Today, I finally got to go ape #### for an extended period of time. I had a beautiful tri-axle load of mostly White Oak (some Red Oak and Ash as well) delivered earlier this week. I was literally smiling the whole time I was cutting today. The speed at which the saw eats through the larger hardwood logs seems exponentially greater than my old Farmboss. I cut a similar size load over the course of two weeks last year with my Stihl MS290, based on what a chore it was, I decided to buy a larger saw for these bigger jobs. If I didn’t get so wiped out from moving the unsplit rounds out of the way, I could have cut the whole load in one day. 

There are certainly more expensive and higher performing saws available than the 372XP, but I wanted to share my review incase there’s anyone else out there thinking about stepping up to a pro-quality saw. The power to weight ratio makes me giddy and the overall quality seems outstanding. I paid $750 which is more than I ever thought I spend on a chainsaw, but in hindsight it was money well spent. 

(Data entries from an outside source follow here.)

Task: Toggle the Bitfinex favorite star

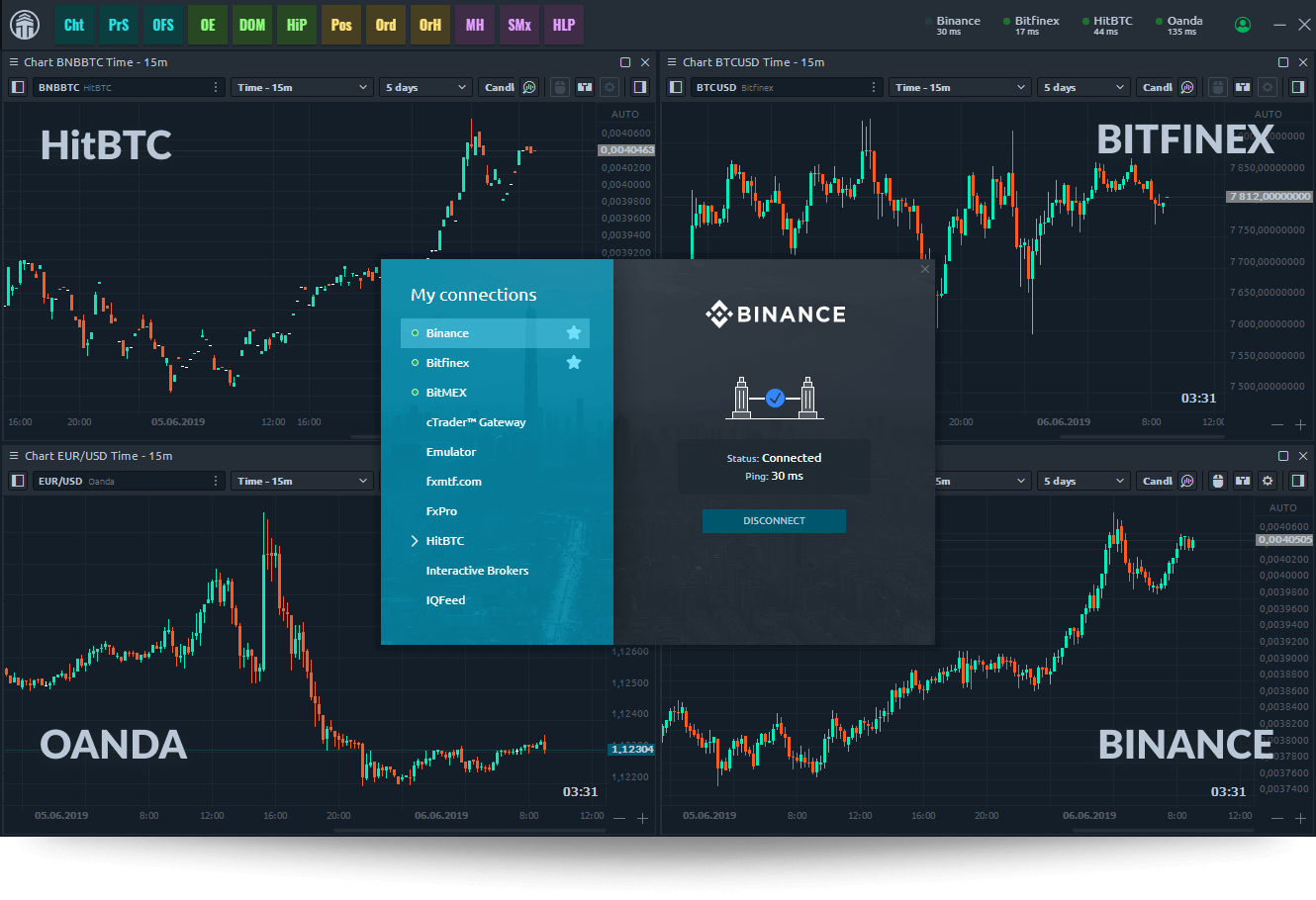Action: (x=574, y=363)
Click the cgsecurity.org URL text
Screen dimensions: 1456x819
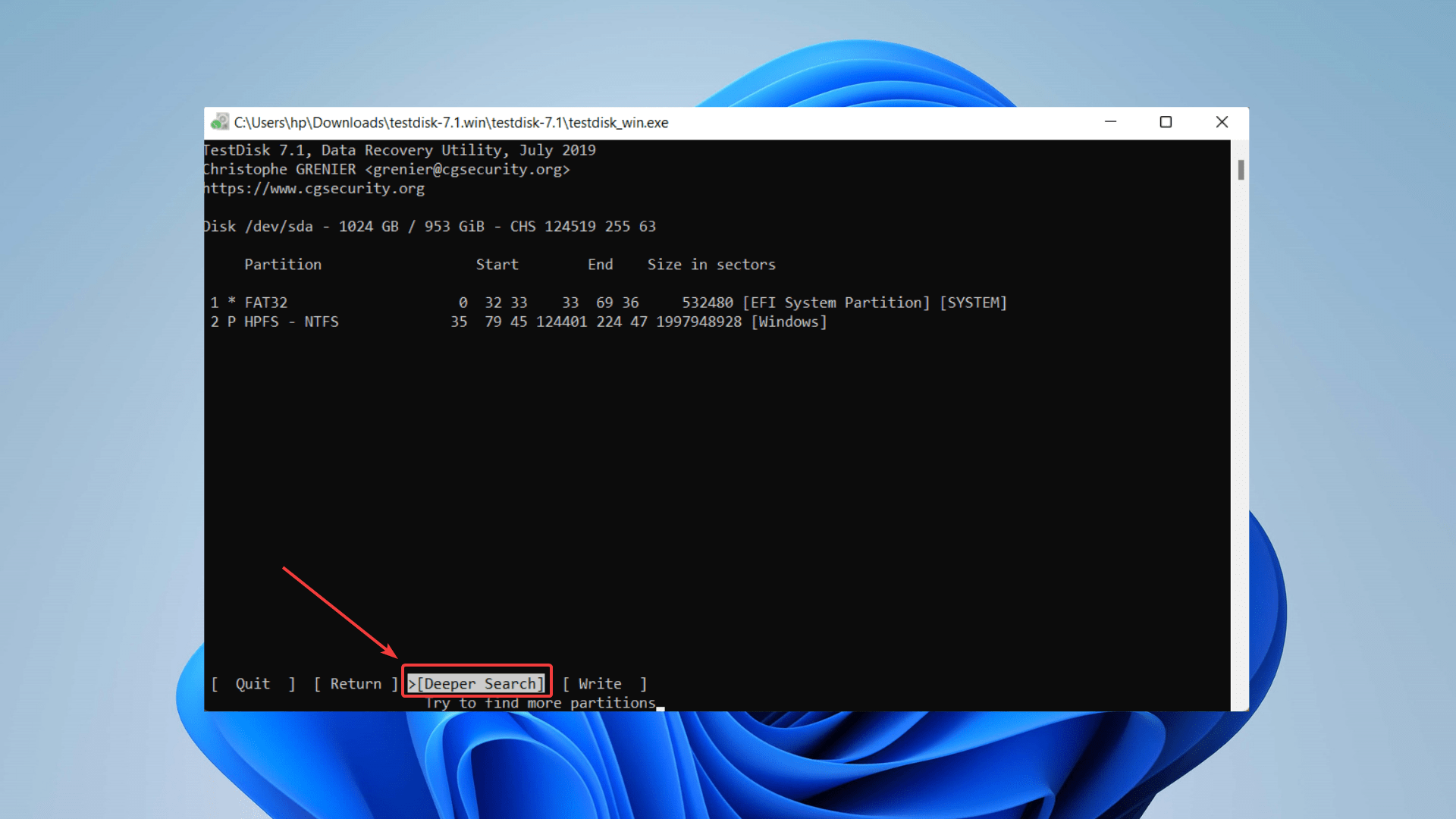pos(314,188)
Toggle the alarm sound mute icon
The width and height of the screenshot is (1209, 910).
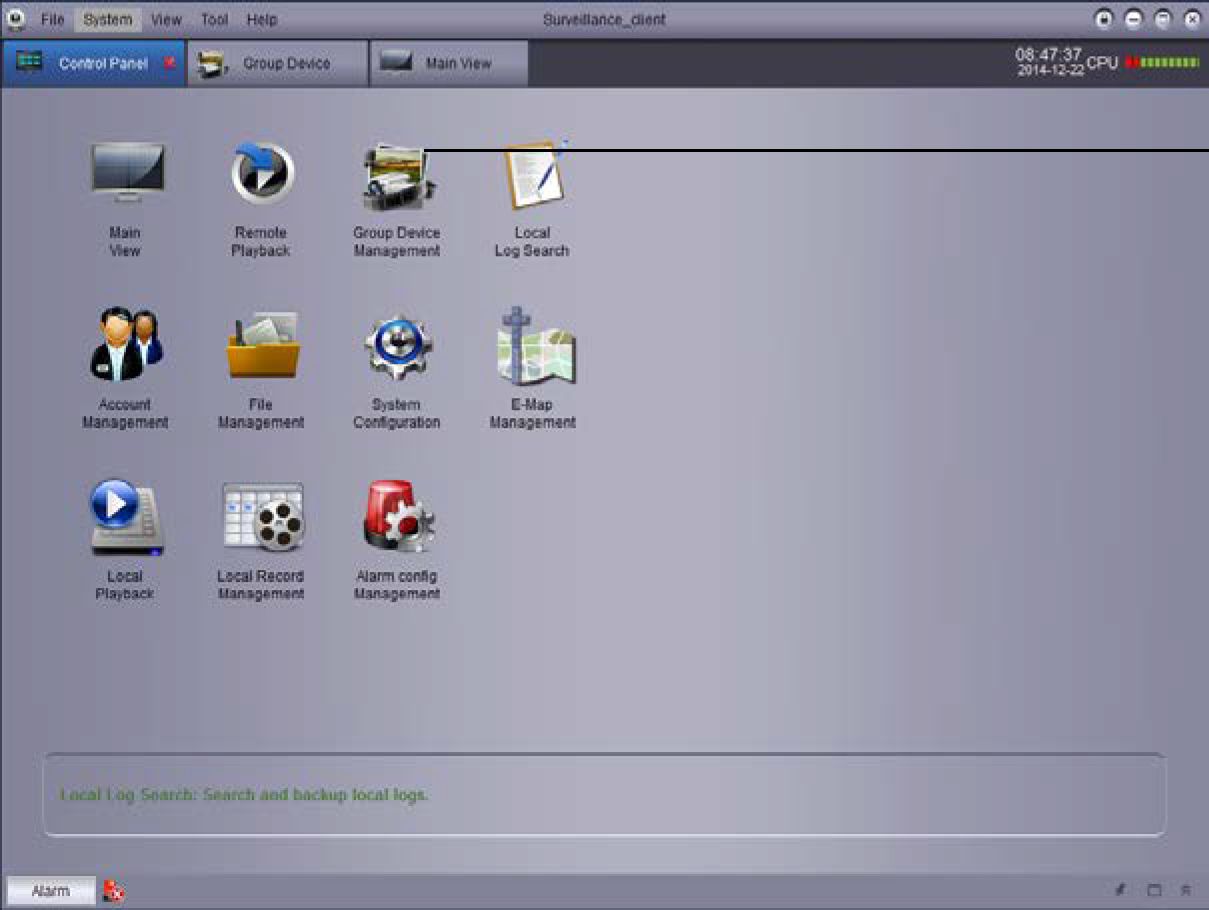click(x=114, y=892)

Mrs. matt33 is a budding amateur photographer, she took a photo in "HDR" showing my progress after short time. I thought it was a cool picture so I attached it below:


----------



## mdavlee (Sep 11, 2010)

That is a cool picture. The 372s are awesome saws.


----------



## vw_motorsports (Sep 11, 2010)

I bought a 371xp that had to be rebuilt. I installed a big bore kit and a 375K muffler. When I first ran it I really didn't see the big fuss over the 371-372xp saws. BUUTTT once I've ran about 4-5 tanks and the rings really started to seat all I can say is wow. Especially for it's weight. My friend has a 455 rancher and I think it weighs about the same but weight is the only thing they have in common.


----------



## sunfish (Sep 11, 2010)

Nice saw and interesting photo.


----------



## WoodChuck'r (Sep 11, 2010)

High Dynamic Range.....


----------



## MacLaren (Sep 11, 2010)

Im glad you like it. I have one similar, the 372 xpw and i love it.


----------



## ropensaddle (Sep 11, 2010)

There may be more expensive but better performing is debatable. I wish everything was as dependable as my 372's! Only thing, ya may want to locktite the screws, I will admit they do vibrate out on ya if your not careful but small problem for the power.


----------



## SkippyKtm (Sep 11, 2010)

ropensaddle said:


> Only thing, ya may want to locktite the screws, I will admit they do vibrate out on ya if your not careful but small problem for the power.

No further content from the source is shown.